Dosya içeriğine göre, davacı bağlılık ve güvene aykırı davranışlarda bulunmuştur. Aynı fesih nedenleriyle mağaza 1. Müdürünün açtığı işe iade davasında yapılan yargılama sonucu …2. İş Mahkemesinin2013/424 Esas sayılı dava dosyasında 20.08.2013 tarihinde ve “davalı tanıklarının ortak beyanlarında ve davacının savunmasında belirttiği üzere; müşterilere ait kartların farklı müşterilerin alışverişlerinde kullanıldığı ve haksız puan ve hediye çeki kazanmasına yol açılarak davalı şirketin zarara uğradığı ayrıca Türkiye çapında geniş mağaza ağı olan şirketin bu tarz olaylarla itibarının zedelenmesi, davacı tarafından cüzi bir meblağ için müşteri kazanmak ve ciroyu artırmak amaçlı yapıldığı savunulan olay karşısında davalı tarafın yaptığı feshin haklı nedenlere dayandığı” gerekçesiyle davanın reddine karar verilmiş ve karar Dairemizin 2013/24745-18880 E/K sayılı ilamyla 11.11.2013 tarihinde onanmıştır.
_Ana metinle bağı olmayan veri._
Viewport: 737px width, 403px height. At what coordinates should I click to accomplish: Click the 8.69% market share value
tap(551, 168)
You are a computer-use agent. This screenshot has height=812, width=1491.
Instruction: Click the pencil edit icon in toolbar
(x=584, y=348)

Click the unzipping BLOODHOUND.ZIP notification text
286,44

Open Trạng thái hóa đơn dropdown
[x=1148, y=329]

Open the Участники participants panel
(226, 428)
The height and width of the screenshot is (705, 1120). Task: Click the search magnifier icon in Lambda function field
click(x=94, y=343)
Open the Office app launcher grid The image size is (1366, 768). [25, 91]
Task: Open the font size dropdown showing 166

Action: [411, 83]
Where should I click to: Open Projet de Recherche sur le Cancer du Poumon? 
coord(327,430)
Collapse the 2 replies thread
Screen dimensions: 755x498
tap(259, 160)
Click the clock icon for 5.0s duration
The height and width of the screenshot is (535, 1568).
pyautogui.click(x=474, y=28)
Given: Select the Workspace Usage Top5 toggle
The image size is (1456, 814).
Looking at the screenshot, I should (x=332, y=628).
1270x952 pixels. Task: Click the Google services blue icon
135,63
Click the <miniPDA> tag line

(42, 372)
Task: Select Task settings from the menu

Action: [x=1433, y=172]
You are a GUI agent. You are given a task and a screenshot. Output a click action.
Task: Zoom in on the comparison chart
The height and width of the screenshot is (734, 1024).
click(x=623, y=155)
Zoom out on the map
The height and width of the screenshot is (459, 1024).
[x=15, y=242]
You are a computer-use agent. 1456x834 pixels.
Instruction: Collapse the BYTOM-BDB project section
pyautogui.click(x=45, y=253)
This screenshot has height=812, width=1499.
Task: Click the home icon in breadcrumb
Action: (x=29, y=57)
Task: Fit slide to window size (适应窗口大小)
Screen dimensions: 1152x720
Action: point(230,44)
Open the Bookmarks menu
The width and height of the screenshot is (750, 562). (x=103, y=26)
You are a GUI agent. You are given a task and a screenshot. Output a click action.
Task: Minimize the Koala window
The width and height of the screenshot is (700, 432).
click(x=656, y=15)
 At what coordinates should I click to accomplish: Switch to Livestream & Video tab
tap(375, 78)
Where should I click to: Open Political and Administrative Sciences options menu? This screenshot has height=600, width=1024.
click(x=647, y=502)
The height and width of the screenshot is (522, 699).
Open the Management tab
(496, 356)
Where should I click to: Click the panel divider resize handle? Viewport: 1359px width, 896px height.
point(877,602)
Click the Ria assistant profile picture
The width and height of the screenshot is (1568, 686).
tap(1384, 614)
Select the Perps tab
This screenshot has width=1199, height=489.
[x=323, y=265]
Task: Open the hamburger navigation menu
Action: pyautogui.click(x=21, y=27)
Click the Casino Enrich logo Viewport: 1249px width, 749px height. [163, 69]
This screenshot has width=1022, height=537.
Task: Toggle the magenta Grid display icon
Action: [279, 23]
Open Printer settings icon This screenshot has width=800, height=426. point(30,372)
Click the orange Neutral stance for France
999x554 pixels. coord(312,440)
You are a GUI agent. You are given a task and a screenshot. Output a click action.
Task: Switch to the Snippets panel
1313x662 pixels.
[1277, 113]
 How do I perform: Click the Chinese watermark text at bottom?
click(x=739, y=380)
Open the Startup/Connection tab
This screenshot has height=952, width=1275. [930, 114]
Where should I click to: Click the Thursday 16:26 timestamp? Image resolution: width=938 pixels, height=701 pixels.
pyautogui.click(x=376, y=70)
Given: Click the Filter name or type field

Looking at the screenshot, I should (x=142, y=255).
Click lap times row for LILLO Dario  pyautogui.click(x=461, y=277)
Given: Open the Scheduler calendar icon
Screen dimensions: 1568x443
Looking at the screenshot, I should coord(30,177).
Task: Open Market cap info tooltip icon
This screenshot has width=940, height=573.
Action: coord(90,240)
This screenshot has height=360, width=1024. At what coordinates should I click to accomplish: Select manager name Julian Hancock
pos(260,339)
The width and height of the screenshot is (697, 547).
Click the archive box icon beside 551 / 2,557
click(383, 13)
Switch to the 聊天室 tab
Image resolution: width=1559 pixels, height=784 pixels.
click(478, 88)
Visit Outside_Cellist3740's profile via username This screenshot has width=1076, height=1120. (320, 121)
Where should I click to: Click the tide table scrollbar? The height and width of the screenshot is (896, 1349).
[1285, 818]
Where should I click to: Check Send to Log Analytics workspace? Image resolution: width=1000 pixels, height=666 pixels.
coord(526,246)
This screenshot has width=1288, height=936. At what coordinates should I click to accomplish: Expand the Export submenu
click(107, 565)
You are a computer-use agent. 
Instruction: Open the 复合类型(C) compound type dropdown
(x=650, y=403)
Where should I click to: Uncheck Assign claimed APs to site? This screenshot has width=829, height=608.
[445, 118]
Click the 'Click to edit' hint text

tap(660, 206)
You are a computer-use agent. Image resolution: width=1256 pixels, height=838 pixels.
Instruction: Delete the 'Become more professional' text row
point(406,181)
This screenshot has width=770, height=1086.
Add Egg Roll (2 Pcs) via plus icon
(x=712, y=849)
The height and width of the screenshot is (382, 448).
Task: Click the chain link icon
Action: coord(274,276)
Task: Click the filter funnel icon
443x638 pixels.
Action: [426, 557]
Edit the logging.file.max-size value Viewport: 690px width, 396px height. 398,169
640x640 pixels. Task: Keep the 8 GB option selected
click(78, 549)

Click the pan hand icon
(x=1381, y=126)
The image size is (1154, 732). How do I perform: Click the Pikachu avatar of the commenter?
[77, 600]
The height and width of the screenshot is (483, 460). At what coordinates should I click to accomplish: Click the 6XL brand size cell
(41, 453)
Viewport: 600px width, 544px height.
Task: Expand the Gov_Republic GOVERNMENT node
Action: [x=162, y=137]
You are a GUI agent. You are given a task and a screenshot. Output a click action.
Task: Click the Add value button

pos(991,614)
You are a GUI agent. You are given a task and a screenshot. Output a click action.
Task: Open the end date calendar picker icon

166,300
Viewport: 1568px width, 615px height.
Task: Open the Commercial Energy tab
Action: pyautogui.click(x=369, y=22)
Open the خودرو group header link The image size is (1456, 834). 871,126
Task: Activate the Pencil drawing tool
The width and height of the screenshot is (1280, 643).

Davacının doğruluk ve bağlılığa uymayan güven sarsıcı davranışta bulunduğu sabittir. 4857 sayılı İş Kanunu’nun 25/II.e maddesi uyarınca işçinin işverenin güvenini kötüye kullanmak, doğruluk ve bağlılığa uymayan davranışı nedeni ile iş sözleşmesinin feshi haklı nedene dayanmaktadır. Davanın reddi yerine yazılı şekilde kabulü hatalıdır.
4857 sayılı İş Yasasının 20/3 maddesi uyarınca Dairemizce aşağıdaki şekilde karar verilmiştir.
HÜKÜM:Yukarıda açıklanan gerekçe ile;
1-Mahkemenin kararının BOZULARAK ORTADAN KALDIRILMASINA,
2-Davanın REDDİNE,
3-Alınması gereken 24,30 TL harçtan yatırılan 21,15 TL harcın mahsubu ile kalan 3,15 TL harcın davacıdan tahsili ile Hazine’ye gelir kaydına,
4-Davacının yapmış olduğu yargılama giderinin üzerinde bırakılmasına, davalının yaptığı 89.10 TL. yargılama giderinin davacıdan tahsili ile davalıya ödenmesine,
5-Davacı tarafından ve davalı tarafından yatırılan gider avansından kullanılmayan kısmın karar kesinleştiğinde yatırana iadesine, …/..

6-Karar tarihinde yürürlükte bulunan…’ne göre 1.320.00 TL avukatlık ücretinin davacıdan alınarak davalıya verilmesine,
7-Peşin alınan temyiz harcının isteği halinde davalıya iadesine, 04.12.2013 gününde oybirliğiyle KESİN olarak karar verildi.